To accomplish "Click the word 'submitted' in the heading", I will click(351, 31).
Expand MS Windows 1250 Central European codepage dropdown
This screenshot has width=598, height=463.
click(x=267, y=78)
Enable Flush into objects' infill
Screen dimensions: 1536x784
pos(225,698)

• • • • • • •

Exercise prompt:
Would you please return all of the data exactly?

The completed task:
To accomplish "Click the word 'submitted' in the heading", I will click(351, 31).
Expand MS Windows 1250 Central European codepage dropdown
This screenshot has width=598, height=463.
click(x=267, y=78)
Enable Flush into objects' infill
Screen dimensions: 1536x784
pos(225,698)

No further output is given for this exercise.